## start Records for processing
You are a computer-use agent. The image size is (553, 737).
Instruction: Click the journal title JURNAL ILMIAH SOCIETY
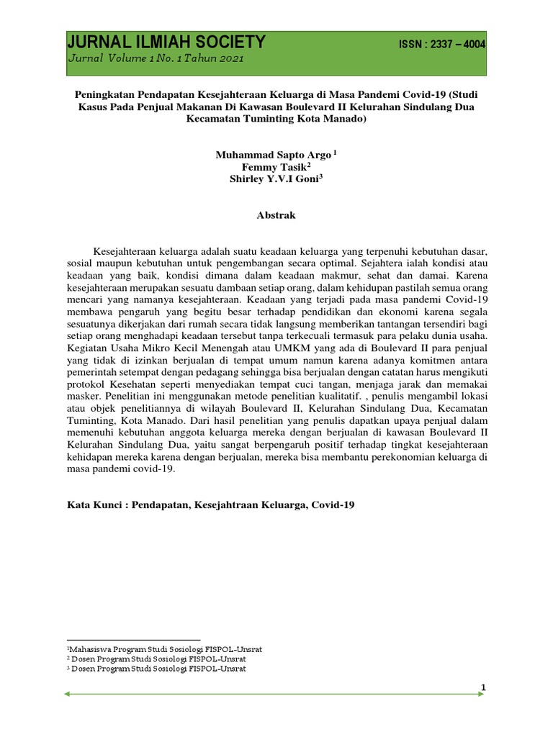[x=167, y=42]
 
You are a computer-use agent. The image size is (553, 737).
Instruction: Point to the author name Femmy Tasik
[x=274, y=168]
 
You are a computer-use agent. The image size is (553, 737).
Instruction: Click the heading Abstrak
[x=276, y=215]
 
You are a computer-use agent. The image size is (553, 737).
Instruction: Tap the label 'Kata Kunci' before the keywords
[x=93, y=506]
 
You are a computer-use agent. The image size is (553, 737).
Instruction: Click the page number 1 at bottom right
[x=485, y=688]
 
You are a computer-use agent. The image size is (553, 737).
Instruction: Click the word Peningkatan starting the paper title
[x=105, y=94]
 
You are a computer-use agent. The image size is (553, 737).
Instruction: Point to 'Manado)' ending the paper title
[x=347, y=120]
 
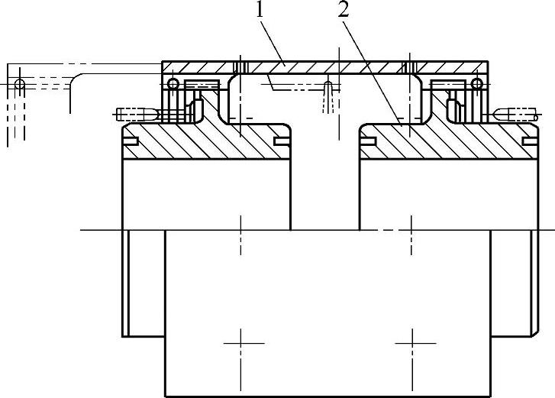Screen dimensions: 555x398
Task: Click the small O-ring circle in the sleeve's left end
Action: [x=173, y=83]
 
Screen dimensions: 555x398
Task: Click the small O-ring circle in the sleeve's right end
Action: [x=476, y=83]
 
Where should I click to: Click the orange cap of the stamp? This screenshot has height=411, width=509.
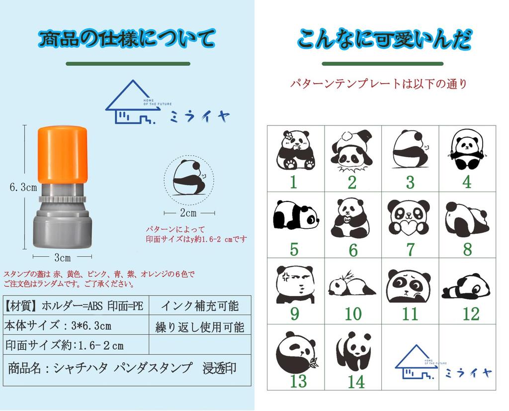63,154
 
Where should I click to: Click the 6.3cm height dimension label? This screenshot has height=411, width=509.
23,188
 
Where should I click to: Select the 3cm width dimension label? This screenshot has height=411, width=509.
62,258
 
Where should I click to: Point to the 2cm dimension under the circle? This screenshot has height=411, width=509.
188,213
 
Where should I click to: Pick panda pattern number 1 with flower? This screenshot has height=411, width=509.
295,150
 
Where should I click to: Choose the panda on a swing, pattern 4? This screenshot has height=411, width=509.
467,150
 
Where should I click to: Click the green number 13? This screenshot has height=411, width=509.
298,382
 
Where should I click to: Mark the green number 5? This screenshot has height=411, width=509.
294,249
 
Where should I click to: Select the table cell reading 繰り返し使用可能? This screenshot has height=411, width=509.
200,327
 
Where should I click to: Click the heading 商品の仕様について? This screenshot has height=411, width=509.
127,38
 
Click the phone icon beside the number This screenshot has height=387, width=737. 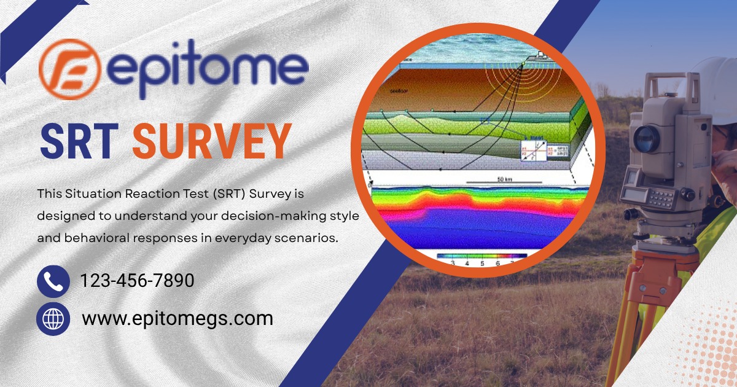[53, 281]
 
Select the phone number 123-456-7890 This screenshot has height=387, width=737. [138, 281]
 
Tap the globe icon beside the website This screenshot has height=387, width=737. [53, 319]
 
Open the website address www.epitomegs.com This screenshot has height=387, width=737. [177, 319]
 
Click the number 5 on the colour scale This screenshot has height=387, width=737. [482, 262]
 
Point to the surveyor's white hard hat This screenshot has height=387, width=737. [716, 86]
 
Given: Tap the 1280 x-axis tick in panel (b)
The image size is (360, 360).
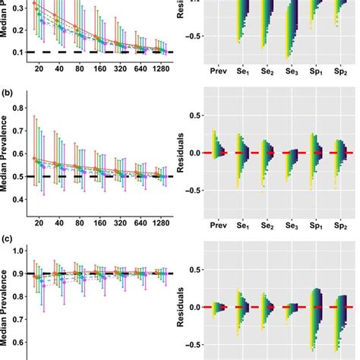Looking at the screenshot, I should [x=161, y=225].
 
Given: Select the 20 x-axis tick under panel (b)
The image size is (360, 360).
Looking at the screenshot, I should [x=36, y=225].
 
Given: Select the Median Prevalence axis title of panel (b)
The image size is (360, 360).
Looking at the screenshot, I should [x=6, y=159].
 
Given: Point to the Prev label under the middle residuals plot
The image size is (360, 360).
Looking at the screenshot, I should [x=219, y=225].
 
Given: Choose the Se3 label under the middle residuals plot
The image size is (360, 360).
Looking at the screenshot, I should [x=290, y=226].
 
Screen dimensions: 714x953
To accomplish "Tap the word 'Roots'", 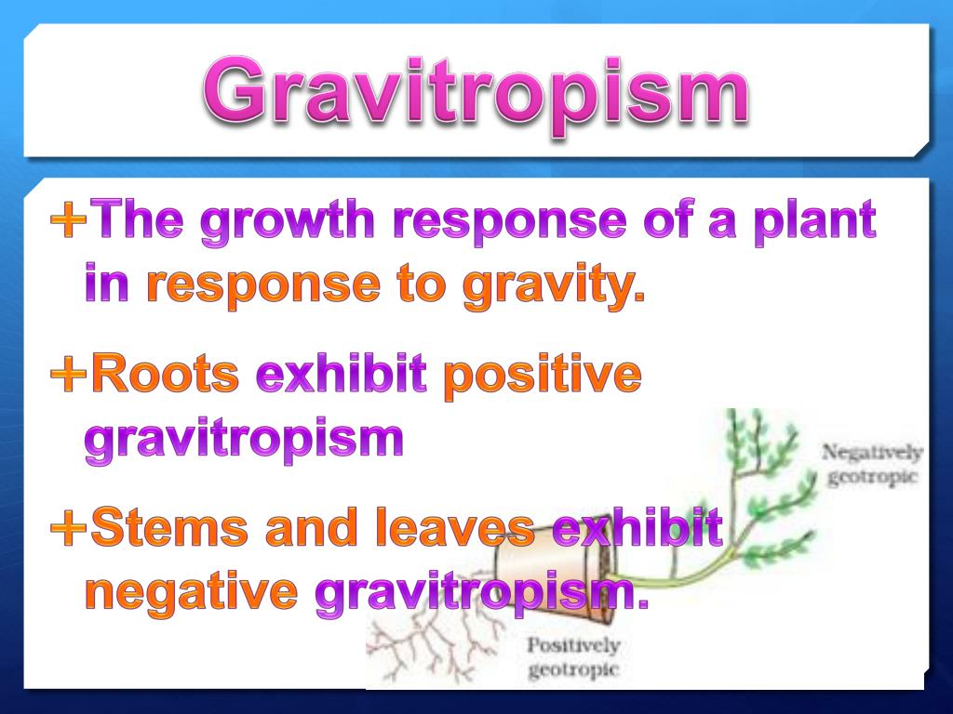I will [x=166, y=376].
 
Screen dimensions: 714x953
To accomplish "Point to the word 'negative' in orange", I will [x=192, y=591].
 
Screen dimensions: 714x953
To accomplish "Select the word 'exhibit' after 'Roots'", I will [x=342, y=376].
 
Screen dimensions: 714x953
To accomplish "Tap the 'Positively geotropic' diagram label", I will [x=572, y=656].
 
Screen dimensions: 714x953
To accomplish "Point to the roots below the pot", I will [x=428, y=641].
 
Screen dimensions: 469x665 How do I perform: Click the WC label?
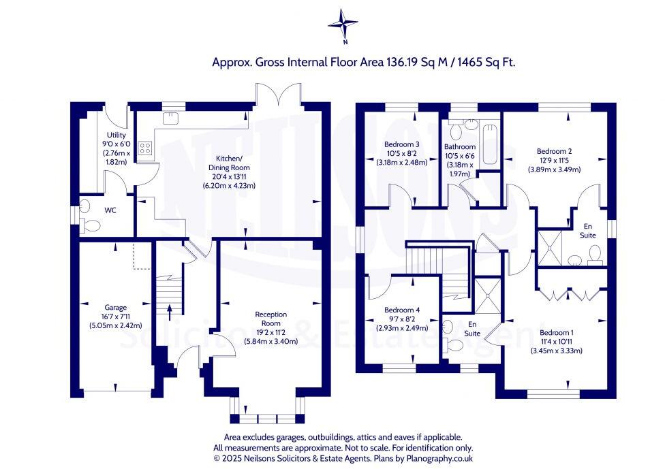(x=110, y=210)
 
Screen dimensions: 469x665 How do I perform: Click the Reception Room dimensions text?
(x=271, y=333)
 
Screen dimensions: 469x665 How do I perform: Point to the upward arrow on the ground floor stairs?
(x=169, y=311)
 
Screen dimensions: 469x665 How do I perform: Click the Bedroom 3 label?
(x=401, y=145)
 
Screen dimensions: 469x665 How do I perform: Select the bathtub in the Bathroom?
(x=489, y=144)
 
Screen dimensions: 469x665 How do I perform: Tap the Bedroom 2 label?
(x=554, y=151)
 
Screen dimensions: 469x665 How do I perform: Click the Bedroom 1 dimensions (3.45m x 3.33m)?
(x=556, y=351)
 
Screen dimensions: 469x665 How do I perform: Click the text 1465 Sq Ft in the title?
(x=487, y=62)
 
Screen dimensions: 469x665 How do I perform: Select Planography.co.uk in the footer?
## end Records for processing
Problem statement
Could you pull out, unchanged, the stretch of the records from the line containing "Screen dimensions: 469x665 How do I perform: Click the Bedroom 3" through the end of the records?

Task result
Screen dimensions: 469x665 How do I perform: Click the Bedroom 3 label?
(x=401, y=145)
 
Screen dimensions: 469x665 How do I perform: Select the bathtub in the Bathroom?
(x=489, y=144)
 
Screen dimensions: 469x665 How do I perform: Tap the Bedroom 2 label?
(x=554, y=151)
 
Screen dimensions: 469x665 How do I perform: Click the Bedroom 1 dimensions (3.45m x 3.33m)?
(x=556, y=351)
 
Screen dimensions: 469x665 How do I perform: Click the text 1465 Sq Ft in the title?
(x=487, y=62)
 
Screen dimensions: 469x665 How do I perform: Select Planography.co.uk in the footer?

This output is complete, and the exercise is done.